On inclusion, missing out, and genre

On inclusion In a new group of people, your natural tendency is to introduce yourself to everyone and make friends quick so that you're not in an awkward position for too long. To you, it's common sense and it's hard to make you uncomfortable around strangers. Good for you, but your guests may not always feel the same way. If you bring someone along with you to a gathering, you have a responsibility to use your skill to connect with people to help them connect with people. You have to pick up the slack, because you know you can. It's about making those around you more comfortable. Help them feel included. You don't do a great job of it all the time, perhaps because you're too distracted with your own interactions to worry about others, or you believe that everyone else should figure it out on your own just like you do. However, that's a bad argument for not helping because we both know you need help in certain situations and if you didn't have this help, you might never figure it out. Be the leader and help when you see someone feeling distant from the interaction of the group or uncomfortable in any way.

On missing out The only thing you're missing out on is what you did not and will not do in your own life—not what everyone else is doing in theirs.
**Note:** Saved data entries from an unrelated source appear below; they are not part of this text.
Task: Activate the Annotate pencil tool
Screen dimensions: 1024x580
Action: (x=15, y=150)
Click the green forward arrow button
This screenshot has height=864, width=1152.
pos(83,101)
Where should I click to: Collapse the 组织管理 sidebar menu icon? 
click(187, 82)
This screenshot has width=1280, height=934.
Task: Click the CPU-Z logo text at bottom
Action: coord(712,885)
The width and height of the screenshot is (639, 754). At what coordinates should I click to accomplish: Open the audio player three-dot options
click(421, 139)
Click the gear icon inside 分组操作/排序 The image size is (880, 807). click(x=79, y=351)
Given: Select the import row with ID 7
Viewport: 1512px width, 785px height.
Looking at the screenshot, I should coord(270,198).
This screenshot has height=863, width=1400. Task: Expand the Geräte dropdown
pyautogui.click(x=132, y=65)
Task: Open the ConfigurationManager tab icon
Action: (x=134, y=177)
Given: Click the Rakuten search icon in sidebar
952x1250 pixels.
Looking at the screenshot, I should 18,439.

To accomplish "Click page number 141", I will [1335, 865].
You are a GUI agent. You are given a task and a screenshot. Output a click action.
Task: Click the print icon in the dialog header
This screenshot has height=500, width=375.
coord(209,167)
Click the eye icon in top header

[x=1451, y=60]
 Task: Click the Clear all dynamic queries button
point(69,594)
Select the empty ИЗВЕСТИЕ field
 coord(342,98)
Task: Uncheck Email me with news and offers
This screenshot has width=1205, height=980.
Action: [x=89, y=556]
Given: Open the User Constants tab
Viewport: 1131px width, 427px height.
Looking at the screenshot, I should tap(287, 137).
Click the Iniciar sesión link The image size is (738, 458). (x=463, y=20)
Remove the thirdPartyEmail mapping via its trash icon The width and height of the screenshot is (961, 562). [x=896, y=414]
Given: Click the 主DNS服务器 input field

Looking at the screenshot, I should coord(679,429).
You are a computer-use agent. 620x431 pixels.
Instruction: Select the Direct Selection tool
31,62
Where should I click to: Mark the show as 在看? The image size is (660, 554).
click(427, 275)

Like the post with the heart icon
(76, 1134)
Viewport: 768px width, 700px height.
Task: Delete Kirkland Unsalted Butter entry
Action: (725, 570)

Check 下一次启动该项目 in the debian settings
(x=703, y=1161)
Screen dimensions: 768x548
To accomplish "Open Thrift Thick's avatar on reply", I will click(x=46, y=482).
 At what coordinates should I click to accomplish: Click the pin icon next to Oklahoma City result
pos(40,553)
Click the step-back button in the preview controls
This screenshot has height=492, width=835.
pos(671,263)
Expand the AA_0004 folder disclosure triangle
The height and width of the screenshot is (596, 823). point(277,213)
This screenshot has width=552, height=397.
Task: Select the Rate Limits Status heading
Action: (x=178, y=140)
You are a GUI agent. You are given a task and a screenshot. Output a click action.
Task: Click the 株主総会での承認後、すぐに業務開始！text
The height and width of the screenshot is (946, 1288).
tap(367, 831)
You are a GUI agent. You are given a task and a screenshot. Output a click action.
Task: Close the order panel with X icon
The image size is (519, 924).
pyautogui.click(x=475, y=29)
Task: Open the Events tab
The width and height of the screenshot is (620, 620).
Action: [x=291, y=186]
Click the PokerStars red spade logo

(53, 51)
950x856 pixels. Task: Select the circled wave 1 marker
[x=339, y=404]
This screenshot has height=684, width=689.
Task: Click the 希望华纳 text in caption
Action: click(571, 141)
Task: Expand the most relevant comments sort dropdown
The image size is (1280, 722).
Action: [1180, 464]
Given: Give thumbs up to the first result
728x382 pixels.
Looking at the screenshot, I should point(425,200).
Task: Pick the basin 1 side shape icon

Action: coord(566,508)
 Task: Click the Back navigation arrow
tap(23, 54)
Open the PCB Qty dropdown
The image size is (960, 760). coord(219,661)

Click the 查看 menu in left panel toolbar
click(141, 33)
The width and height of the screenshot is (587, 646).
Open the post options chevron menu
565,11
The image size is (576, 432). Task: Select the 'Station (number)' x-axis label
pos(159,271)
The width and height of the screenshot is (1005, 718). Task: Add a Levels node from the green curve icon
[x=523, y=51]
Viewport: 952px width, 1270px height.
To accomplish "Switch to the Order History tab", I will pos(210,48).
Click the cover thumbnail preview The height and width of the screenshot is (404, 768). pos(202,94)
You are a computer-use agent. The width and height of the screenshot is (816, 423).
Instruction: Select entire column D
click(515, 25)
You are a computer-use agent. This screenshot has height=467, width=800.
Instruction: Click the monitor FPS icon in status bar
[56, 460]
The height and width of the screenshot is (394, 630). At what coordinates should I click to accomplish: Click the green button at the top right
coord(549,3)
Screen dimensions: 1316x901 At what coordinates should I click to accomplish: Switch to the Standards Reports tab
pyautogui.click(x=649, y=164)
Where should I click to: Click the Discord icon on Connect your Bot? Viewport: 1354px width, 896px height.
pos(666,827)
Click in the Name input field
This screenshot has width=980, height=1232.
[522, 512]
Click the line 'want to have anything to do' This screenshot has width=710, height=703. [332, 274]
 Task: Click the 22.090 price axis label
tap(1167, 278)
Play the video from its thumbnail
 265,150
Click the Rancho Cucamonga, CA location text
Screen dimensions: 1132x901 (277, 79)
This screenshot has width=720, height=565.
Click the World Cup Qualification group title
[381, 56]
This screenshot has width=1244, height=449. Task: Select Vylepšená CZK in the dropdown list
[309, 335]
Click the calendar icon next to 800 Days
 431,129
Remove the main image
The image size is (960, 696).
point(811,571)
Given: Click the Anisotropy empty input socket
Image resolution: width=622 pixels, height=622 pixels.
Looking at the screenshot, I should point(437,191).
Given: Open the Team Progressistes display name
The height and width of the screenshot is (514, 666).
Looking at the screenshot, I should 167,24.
On genre What is it that you write? Do you have a term for this genre of writing? Are the Moral Letters a self-help book? Is the 33 Strategies of War a business book? Is The Win Without Pitching Manifesto philosophy? Arguments could be made in any direction for these books because they mean so much more than what their titles let on. As a reader, it doesn't matter because it's your job to synthesize the knowledge into something applicable to your life no matter what. However, what about as a writer? How do you sell these works when you're not sure what they are or how to categorize them? Better yet, if you don't know what they are, how much form can you give them to comply with a certain genres "standards"? As you read True Stories, Well Told by Lee Gutkind, you realized that an entire genre was birthed in the last 20–30 years. Literature has been alive and well for a long time before that. The  fact is that your writing should be valuable in some way, and this is the principle of every great piece of prose or poetry ever created. Perhaps it's entertaining, or it's practical, or it's profound and inspiring—maybe it teaches you to live a better life, or it teaches you nothing at all and is enjoyable to consume. Whatever it is, it doesn't matter the genre. You can mix and match whatever the hell you want—I give you permission—to create something worth reading. Value is your only consideration.